Ao nível das funções técnicas (v.g. Técnico Superior e Informático) constata-se que a média salarial praticada na Administração Pública excede, ainda que de forma moderada, a que é praticada no sector privado, identificando-se um diferencial salarial que poderá chegar, em média, aos 14%. Importa, todavia, ter presente que este estudo não entrou em consideração com componentes remuneratórias de natureza variável, que tendem a assumir alguma expressão no sector privado.
O factor antiguidade de serviço será também relevante para justificar as diferenças encontradas ao nível da carreira técnica superior, porquanto no sector público esta variável é muito determinante para a construção da remuneração mensal auferida, o que não acontece de forma tão vincada no sector privado.

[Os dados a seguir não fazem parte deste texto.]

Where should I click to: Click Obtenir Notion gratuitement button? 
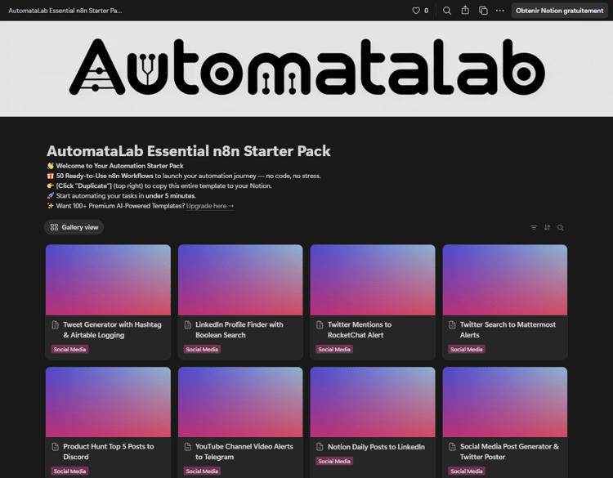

Relativamente ao grupo dos assistentes técnicos e demais pessoal administrativo, que é extremamente heterogéneo no sector público, verifica-se que a diferença em termos salariais face ao sector privado é reduzida, embora ainda ligeiramente favorável ao primeiro.
Para as funções de assistentes operacionais e auxiliares, que assumem uma grande dimensão no conjunto da Administração Pública ao contrário do que, em geral, se verifica no sector privado observado, constata-se que as remunerações praticadas no sector público tendem a ser ligeiramente inferiores às do sector privado. Importa, contudo, ter em consideração que a utilização deste tipo de trabalhadores no sector privado tende a estar associada a funções de carácter produtivo e/ou operacional, sobretudo em empresas de pendor industrial, e no sector público está maioritariamente associado a tarefas administrativas e/ou auxiliares, normalmente não inseridas na cadeia de valor produtiva da organização, sem prejuízo do papel relevante que possam desempenhar.
Ora, creio que isto muda muito os termos com que a questão é geralmente posta.
P.ex., o programa de rescisões "voluntárias", destinado a Assistentes Técnicos (empregados administrativos) e Assistentes Operacionais (operários) - creio que nenhum membro do governo, ao lançar esse programa, veio com a conversa de que esses grupos eram comparativamente bem pagos na função pública; mas muitos jornais disseram isso (lembro-me perfeitamente de o artigo no Expresso sobre o programa de rescisões dizer isso), deixando implicito que era um dos motivos para as rescisões serem dirigidas a esses grupos.
Mas o ponto mais importante é que se dá uma imagem distorcida da "luta de classes" em causa - a conversa habitual dá a ideia que é uma questão de distribuição de rendimento entre trabalhadores com menos e com mais qualificações. E, infelizmente, a ideia de que é expectável (e se calhar até desejável...) uma grande desigualdade de rendimentos entre as pessoas conforme o seu nível de qualificações parece ter assentado arraiais na nossa sociedade (frequentemente as mudanças tecnológicas costumam ser apresentadas como a causa disso, mas acho essa tese muito fraquinha), pelo que a conversa de que é desejável aumentar a desigualdade salarial na função pública até consegue passar sem grande resistência. Já dizer abertamente de que é preciso baixar os vencimentos aos "especialistas" e subir aos "dirigentes" seria mostrar demasiado o jogo e assumir que a luta pela repartição do rendimento não é entre menos e mais qualificados, mas sim entre os "dirigentes" e o resto; e atendendo à indignação que no mundo ocidental tem vindo a crescer contra as elevadas remuneração dos gestores, se calhar um discurso dizendo "temos que subir os salários dos dirigentes e baixar os dos técnicos para estarmos em linha com o privado" talvez provocasse uma resposta "não será o privado que está mal?" (e, já agora, haveria também a resistência motivada pela convicção dominante - seja ela fundada ou infundada - de que grande parte dos dirigentes na administração pública são-no mais por ligações políticas do que por competência profissional).